Highway administrators and engineers have learned in recent decades how to reduce the impact of vehicle collisions with crash cushions. Whether it’s cars, trucks or motorcycles crashing into these fixed cushions known as impact attenuators, the strategy is saving lives. One of the most useful applications for these objects is to protect road crews.

Accident Research Leads to Safer Conditions

The National Cooperative Highway Research Program Report was published in 1975 for engineers as well as federal and state highway officials. The report recommended the adoption of gathering waste materials such as scrap tires to fill up rigid immovable objects serving as crash cushions. This report confirmed that an earlier 1972 Federal Highway Administration (FHA) memorandum was correct that crash cushions provide sufficient impact attenuation to reduce accidents and injuries caused by vehicles crashing into fixed objects.

One of the suggestions in the report for highway officials was that attenuators should not be used where vehicles crashing into them could be returned to the traffic stream. The report proposed the frontal area of the cushion should use softer material than the rest of the design materials to lessen the impact of light vehicles.

What’s Inside Crash Cushions

Crash cushions reduce kinetic energy, in which some models convert it to heat through a tube. The key is to use crushable materials that absorb energy, so that upon impact the vehicle bounces off the cushion. Kinetic energy from a crash can be reduced by using soft materials such as sand-filled barrels, hollow steel cylinders or other lightweight crushable materials. The original concept of crash cushions was introduced by the Goodyear Tire and Rubber Company.

At the time, 200 million scrap tires accumulated each year in the United States. Only 10 percent of these scraps were recycled, which still left about 180 million tires piling up in landfills and junkyards. Goodyear was looking for an efficient disposal method for these scraps and was the first to envision them for manufacturing low cost crash cushions as highway safety features. The company worked with the University of Cincinnati to conduct the initial tests, which involved analyzing high speed photography taken of crash test dummies in cars crashing into cushions at speeds up to 80 mph.
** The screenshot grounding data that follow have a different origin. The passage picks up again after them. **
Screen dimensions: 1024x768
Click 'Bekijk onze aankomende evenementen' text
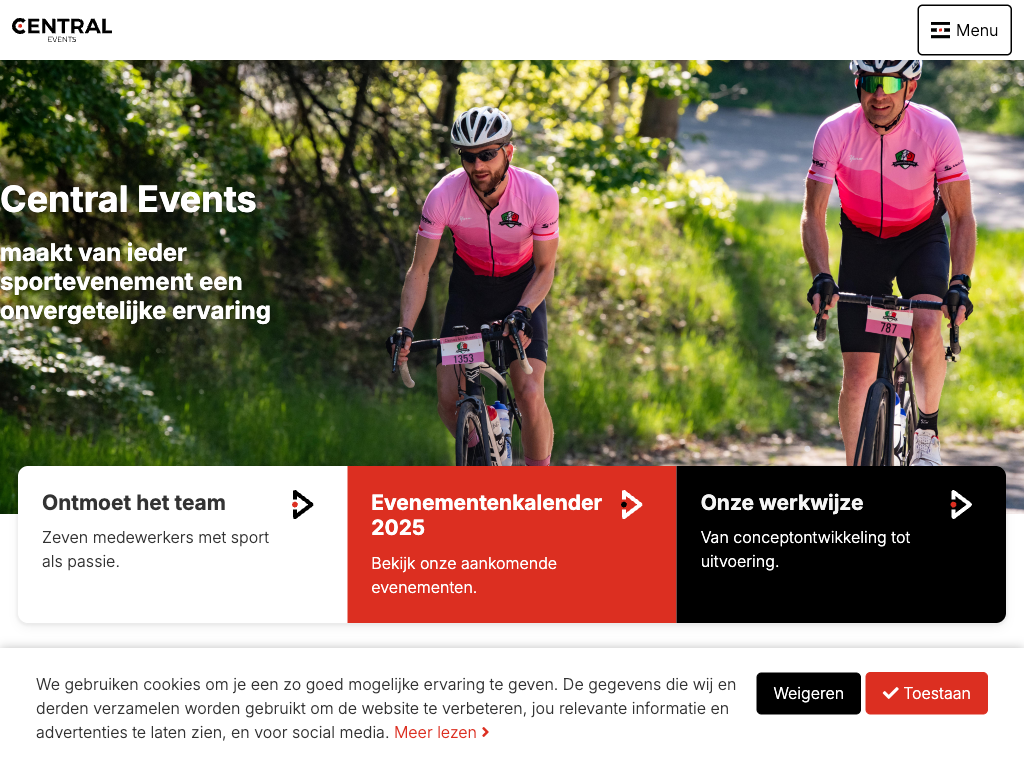pos(464,575)
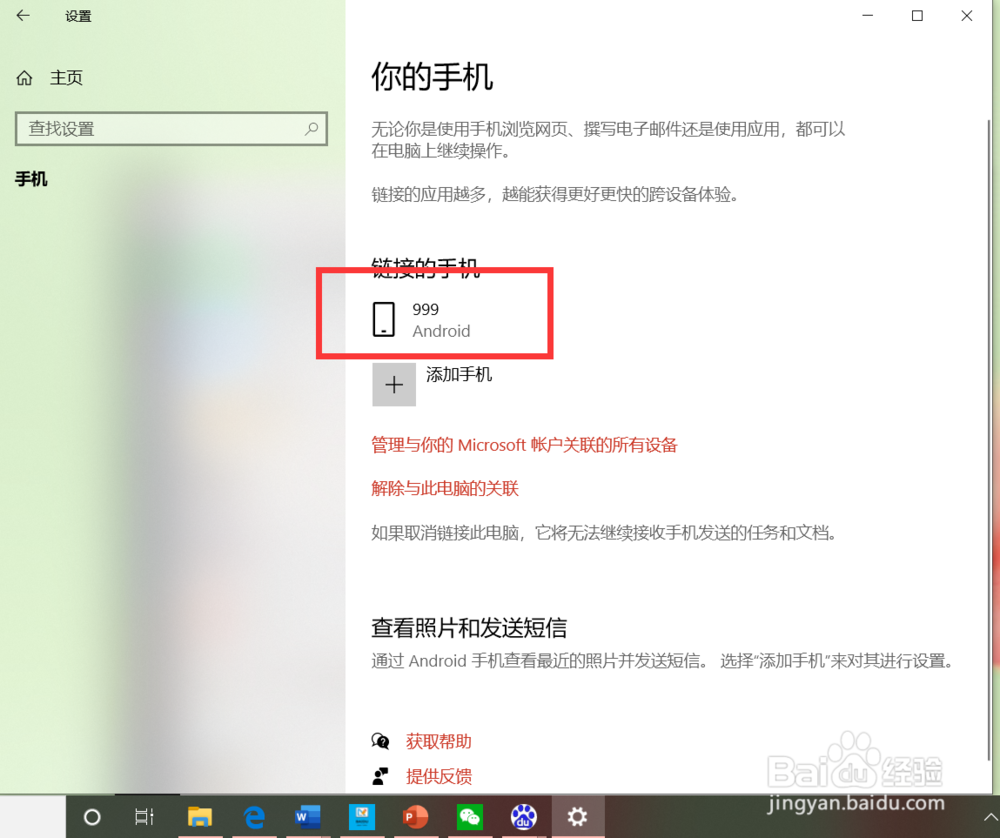Open Microsoft Edge from the taskbar
Screen dimensions: 1000x838
254,817
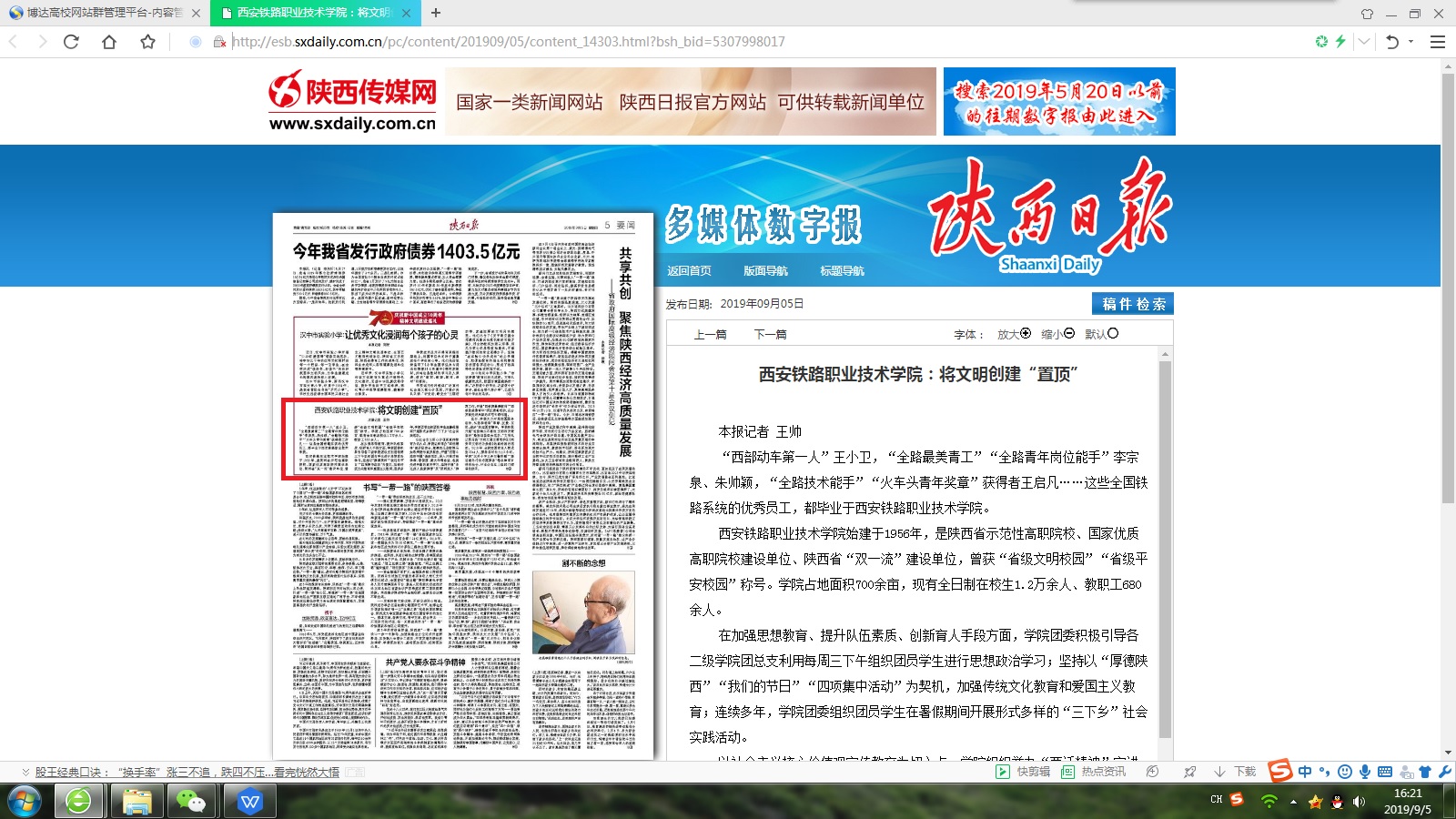The width and height of the screenshot is (1456, 819).
Task: Expand the address bar chevron dropdown
Action: tap(1363, 42)
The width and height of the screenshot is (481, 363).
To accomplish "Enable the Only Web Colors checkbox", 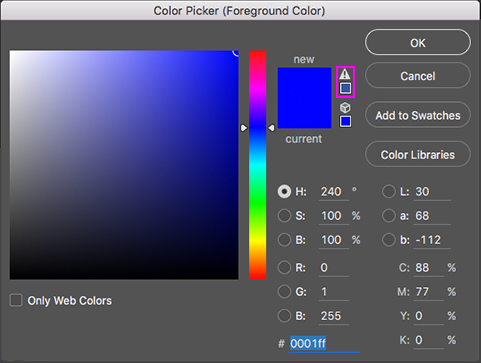I will (x=16, y=300).
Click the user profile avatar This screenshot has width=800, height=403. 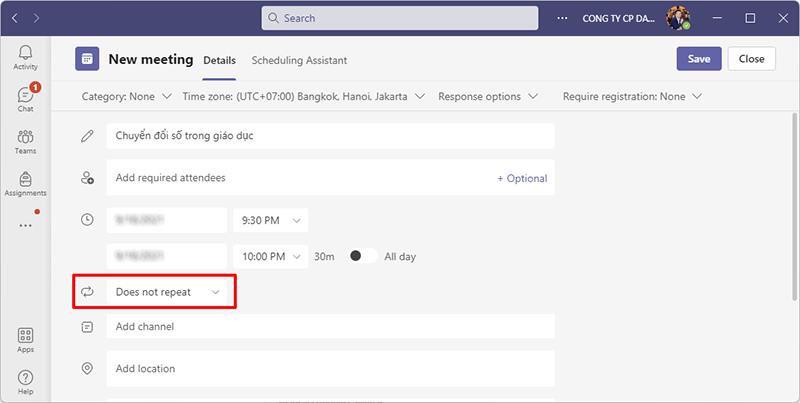click(x=679, y=18)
Early tests for these cushions included stacks of rubber tires full of sand on round cardboard cartons. The cartons were positioned at the location where impact occurs. Other designs included the use of tires filled with empty beverage cans, fiberized aluminum and used consumer containers. Today after many further studies, cushions are barrels that commonly consist of sand or water.

What Happens Upon Impact

Crash pads are placed in strategic positions, such as where highways divide and at off-ramps. These places are where many serious accidents occur due to drivers changing their minds at the last minute. The crash pads can protect drivers and passengers moving up to 70 mph before impact.
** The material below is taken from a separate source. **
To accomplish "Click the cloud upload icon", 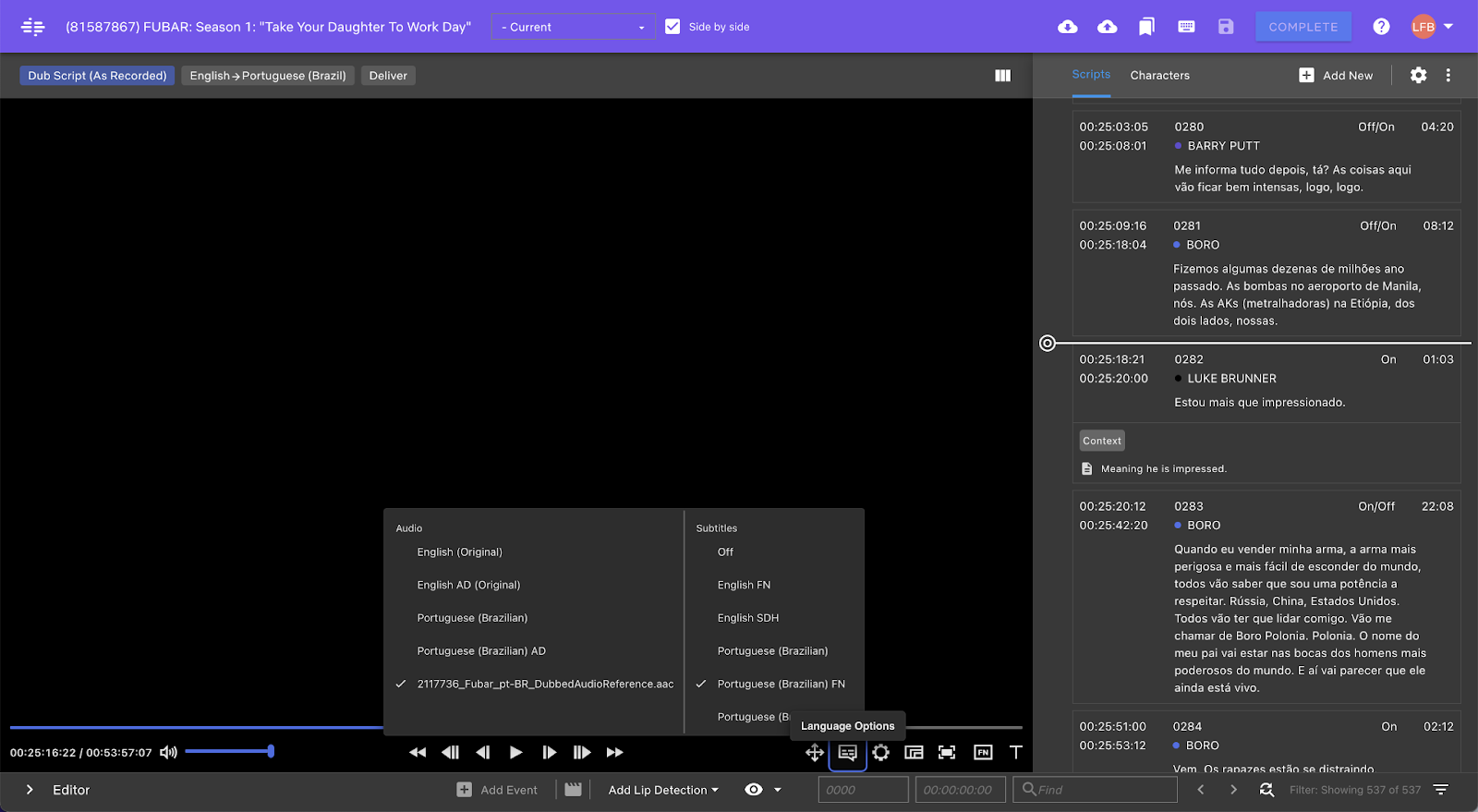I will point(1107,27).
When a vehicle runs into a crash cushion, the attenuator crushes into itself without the inner materials being destroyed. The parts within the attenuator can be used repeatedly, whether the attentuator is meant to be permanent or temporary. Either way, the cushions can be restored to their normal forms in about ten minutes. Portable attentuators are usually pre-assembled to save setup time where they will be used. Road crews often use multiple attentuators that can be quickly installed.

Conclusion

Using crash cushions on freeways, particularly where road work activity occurs, has been proven to reduce traffic fatalities and injuries. For more information about products designed to make highways safer, call Zumar at our Arizona, California or Washington location.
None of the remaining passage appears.